[Mr. Pieter de Groot]
Groot (Mr. Pieter de), zoon van den voorg., geb. te Rott. 28 Maart 1615, deelde dus als kind de Loevesteinsche gevangenis. In 1629 werd hij uit Frankrijk ter studie gezonden naar Leiden; vijf jaar later hoorde hij Barlaeus en Vossius te Amst. en prom. te Orleans in 1637. Den 17 Mei 1638 deed hij zijn eed als Haagsch adv., en praktizeerde bij het Hof van Holland, later bij het Gerecht van Amst., 1640-'48, doch keerde toen naar Den Haag terug en begon zijne diplom. loopbaan als Raad van den Keurvorst van den Palts.
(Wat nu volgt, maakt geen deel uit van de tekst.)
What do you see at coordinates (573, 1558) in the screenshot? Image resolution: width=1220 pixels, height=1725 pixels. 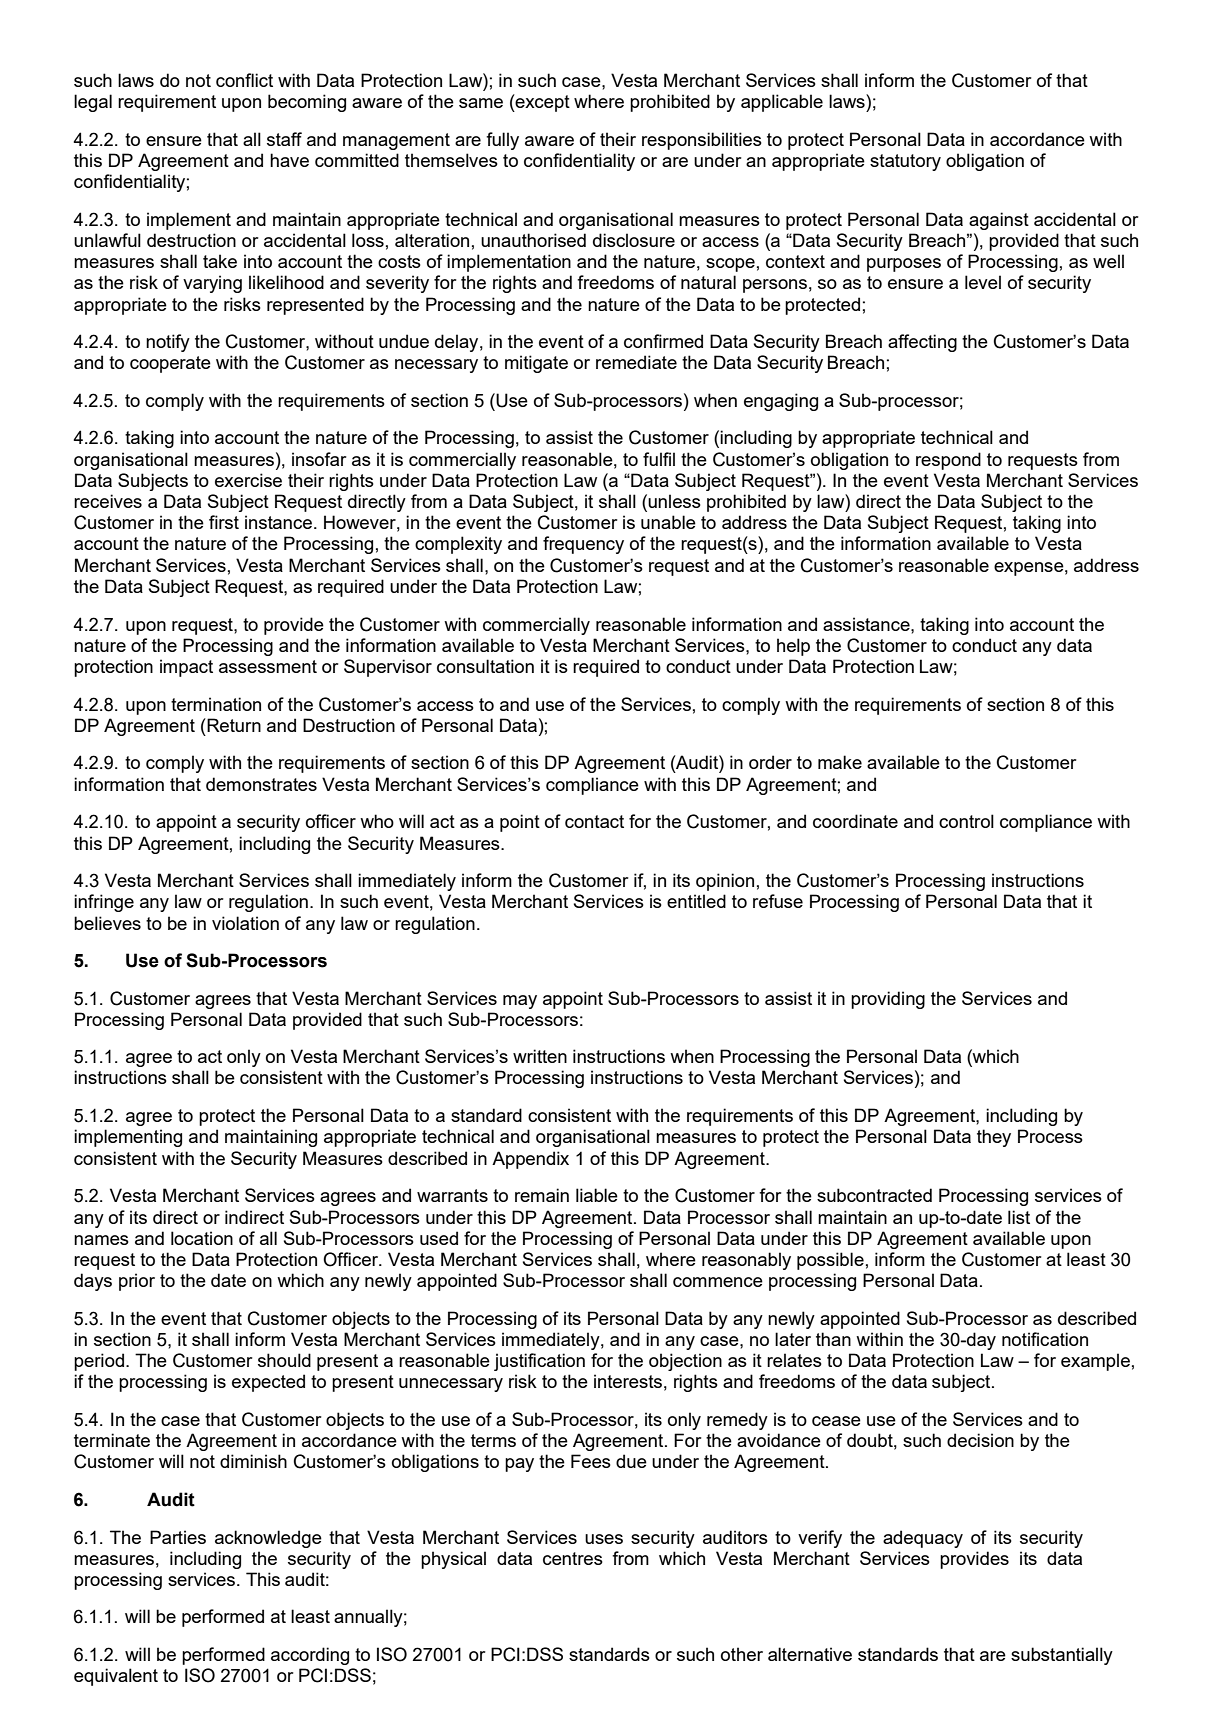 I see `centres` at bounding box center [573, 1558].
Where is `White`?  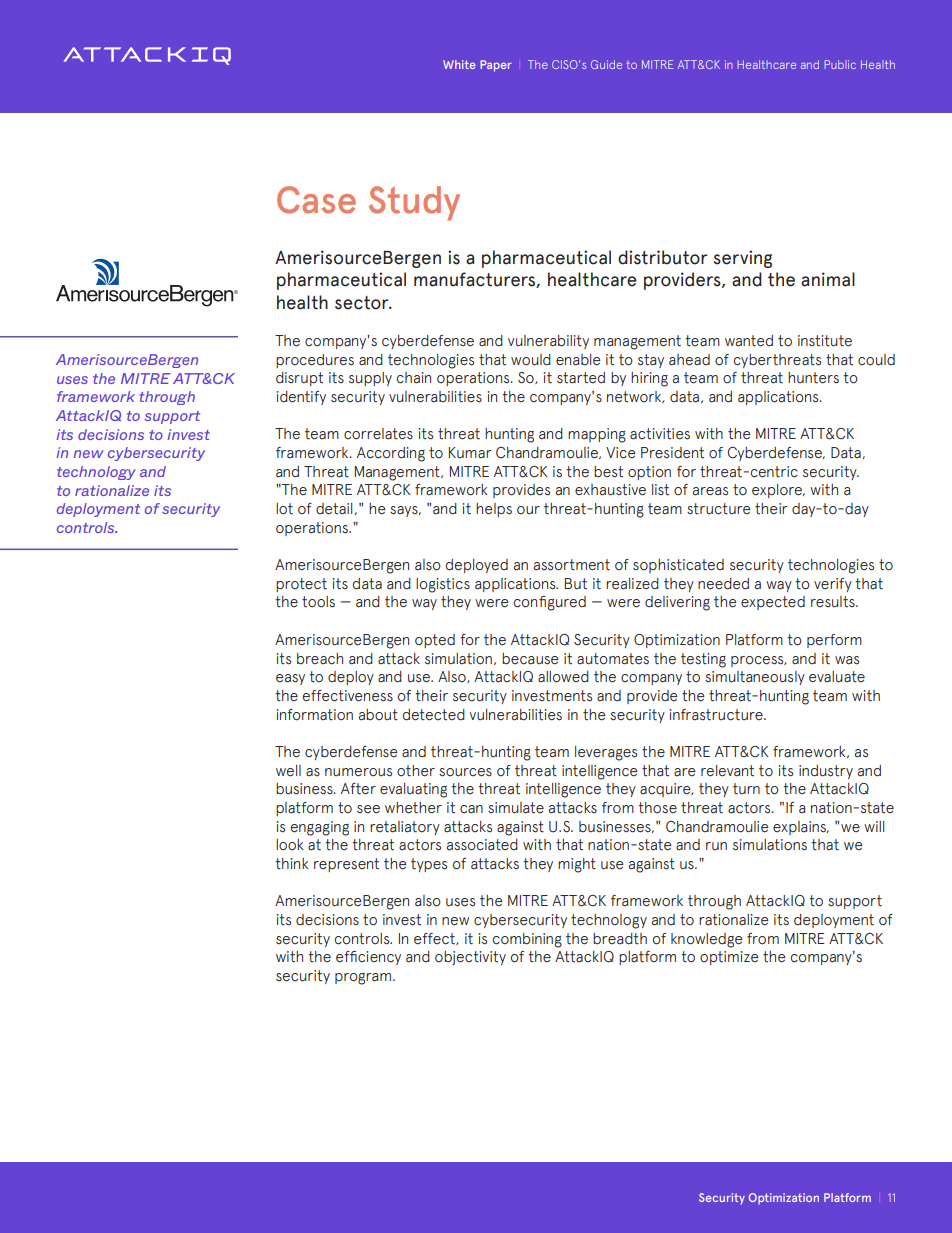 White is located at coordinates (459, 64).
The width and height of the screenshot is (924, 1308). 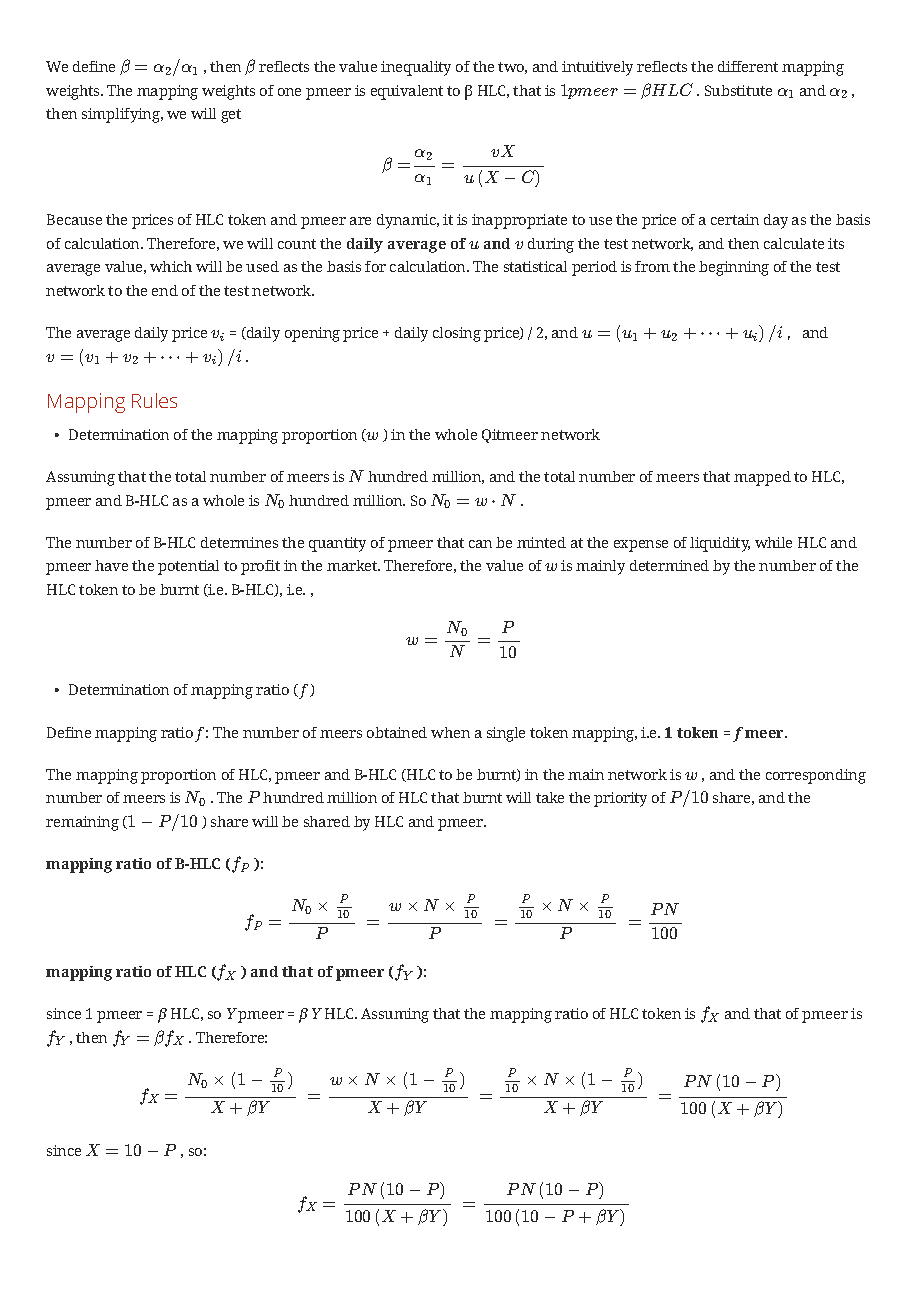 I want to click on which, so click(x=171, y=266).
Van 6 Febr. 1660 tot 15 Jan. 1667 was hij pensionaris van Amst. en werd in het eind van laatstgen. jaar gezant van den Staat in Zweden, in 1669 bij Lodewijk XIV, tot aan den vredebreuk van 1672. Zijne onderhandelingen met dezen Koning hebben geleid tot de bekende vervolging en het rechtsgeding, vermaard door de pleitrede van Middelgeest. Na zijne vrijspraak, 7 Dec. 1676, bewoonde hij zijne buitenplaats Boekenrode, bij Haarlem, tot zijn dood 2 Juni 1678. Zijne afkomst en lotgevallen onderscheiden hem meer dan zijn Nederl. letterarbeid.
Zijne: Uitbreiding der Psalmen - zonder inachtneming der zangwijze geschreven - werden voor 't eerst uitgegeven, Rott. 1724, daarna Amst. 1765. Zijne gedichten zijn niet afz. verzameld in druk gebracht; daartoe behooren: Een vers vóór Westerbaen's Ockenburgh, Het Gebed van Mr. P. de Groot, Verjaarsgedicht op zijn broeder Willem en op zichzelf, en vooral het bekende: ‘Een gelukkig Mensch’.
(J.P. Cornets de Groot, Levensschets van Mr. Pieter de Groot, 's-Grav. 1847.)